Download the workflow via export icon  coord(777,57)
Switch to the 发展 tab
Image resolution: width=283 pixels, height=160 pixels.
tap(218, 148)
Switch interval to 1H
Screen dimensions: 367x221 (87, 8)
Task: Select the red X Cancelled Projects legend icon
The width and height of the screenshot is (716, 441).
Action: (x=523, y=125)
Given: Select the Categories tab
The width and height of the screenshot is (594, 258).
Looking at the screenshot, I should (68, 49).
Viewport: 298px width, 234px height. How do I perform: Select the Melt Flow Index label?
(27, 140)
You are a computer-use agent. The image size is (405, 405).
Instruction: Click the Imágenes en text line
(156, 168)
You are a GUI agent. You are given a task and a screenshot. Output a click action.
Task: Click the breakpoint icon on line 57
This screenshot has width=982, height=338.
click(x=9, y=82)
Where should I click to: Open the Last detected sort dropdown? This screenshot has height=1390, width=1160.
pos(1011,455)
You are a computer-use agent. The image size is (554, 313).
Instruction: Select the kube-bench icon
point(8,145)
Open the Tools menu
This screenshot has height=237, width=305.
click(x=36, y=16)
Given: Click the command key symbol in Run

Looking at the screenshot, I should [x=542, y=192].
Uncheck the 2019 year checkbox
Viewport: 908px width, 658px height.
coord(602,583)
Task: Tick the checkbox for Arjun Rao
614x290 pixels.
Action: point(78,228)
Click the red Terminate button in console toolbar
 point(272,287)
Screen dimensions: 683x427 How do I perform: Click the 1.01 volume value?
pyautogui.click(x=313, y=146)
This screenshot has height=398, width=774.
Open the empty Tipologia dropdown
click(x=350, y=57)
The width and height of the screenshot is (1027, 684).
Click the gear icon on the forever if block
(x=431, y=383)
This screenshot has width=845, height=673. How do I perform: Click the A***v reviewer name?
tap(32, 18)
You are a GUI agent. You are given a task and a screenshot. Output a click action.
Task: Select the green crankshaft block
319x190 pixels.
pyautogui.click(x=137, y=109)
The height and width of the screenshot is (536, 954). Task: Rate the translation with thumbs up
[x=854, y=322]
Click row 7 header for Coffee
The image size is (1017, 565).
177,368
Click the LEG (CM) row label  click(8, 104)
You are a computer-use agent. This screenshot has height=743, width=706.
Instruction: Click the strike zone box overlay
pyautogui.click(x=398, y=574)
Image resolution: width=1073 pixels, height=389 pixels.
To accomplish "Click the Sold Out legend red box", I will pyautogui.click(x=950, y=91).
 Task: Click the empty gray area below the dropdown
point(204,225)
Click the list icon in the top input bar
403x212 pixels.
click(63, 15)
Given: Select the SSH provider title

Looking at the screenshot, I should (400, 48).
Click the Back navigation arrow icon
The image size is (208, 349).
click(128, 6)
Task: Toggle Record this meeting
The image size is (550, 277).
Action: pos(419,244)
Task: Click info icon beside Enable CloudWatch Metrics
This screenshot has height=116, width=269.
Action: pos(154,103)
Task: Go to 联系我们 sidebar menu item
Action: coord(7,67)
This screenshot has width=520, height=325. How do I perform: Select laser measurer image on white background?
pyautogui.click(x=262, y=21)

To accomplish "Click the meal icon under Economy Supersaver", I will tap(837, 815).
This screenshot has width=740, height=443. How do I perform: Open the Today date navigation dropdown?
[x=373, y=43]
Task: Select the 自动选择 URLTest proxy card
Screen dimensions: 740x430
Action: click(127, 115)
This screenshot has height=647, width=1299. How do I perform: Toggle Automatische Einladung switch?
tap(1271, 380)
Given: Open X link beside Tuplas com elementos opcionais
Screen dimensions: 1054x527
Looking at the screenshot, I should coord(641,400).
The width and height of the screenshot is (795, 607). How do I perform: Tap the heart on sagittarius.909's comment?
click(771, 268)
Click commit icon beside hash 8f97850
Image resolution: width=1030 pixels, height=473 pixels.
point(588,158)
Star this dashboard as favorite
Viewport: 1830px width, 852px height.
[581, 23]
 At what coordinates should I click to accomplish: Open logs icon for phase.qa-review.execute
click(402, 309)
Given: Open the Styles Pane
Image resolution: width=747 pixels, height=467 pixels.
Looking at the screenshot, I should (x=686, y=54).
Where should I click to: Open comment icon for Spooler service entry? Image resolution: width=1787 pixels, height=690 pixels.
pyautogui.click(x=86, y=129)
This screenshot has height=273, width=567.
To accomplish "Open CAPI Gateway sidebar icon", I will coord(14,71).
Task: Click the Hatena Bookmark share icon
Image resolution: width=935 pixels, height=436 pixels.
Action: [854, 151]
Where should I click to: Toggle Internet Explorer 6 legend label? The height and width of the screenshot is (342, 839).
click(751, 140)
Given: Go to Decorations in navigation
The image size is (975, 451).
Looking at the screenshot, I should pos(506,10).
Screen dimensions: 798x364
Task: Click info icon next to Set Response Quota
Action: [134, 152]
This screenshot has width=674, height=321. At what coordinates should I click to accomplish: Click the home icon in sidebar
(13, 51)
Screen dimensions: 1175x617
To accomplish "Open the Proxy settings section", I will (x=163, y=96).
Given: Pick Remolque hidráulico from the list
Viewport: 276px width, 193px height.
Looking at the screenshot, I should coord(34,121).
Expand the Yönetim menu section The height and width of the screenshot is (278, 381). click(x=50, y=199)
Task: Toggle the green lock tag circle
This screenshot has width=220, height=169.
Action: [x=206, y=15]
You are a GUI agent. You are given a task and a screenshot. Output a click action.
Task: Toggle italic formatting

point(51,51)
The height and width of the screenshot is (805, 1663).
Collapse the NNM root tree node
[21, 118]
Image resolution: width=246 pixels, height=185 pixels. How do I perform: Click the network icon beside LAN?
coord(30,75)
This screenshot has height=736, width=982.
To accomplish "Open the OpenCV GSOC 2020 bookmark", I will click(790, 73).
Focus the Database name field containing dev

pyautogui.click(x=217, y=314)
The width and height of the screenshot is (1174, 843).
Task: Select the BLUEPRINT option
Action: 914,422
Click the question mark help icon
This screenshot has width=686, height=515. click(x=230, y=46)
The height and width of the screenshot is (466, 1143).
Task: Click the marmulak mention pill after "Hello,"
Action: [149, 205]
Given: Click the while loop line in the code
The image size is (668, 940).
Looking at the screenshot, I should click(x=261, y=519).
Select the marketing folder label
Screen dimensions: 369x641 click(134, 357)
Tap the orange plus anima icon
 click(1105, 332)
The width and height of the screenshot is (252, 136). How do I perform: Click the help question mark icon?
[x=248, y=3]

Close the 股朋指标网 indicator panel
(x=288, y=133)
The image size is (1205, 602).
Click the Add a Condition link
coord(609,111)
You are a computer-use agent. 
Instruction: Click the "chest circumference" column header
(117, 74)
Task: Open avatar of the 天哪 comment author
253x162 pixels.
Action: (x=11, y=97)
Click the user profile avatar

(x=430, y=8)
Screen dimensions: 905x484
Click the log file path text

Task goal:
If the word "section" is on a line above, return that line.

Your response:
To accomplish "Open the Proxy settings section", I will (x=163, y=96).
Expand the Yönetim menu section The height and width of the screenshot is (278, 381). click(x=50, y=199)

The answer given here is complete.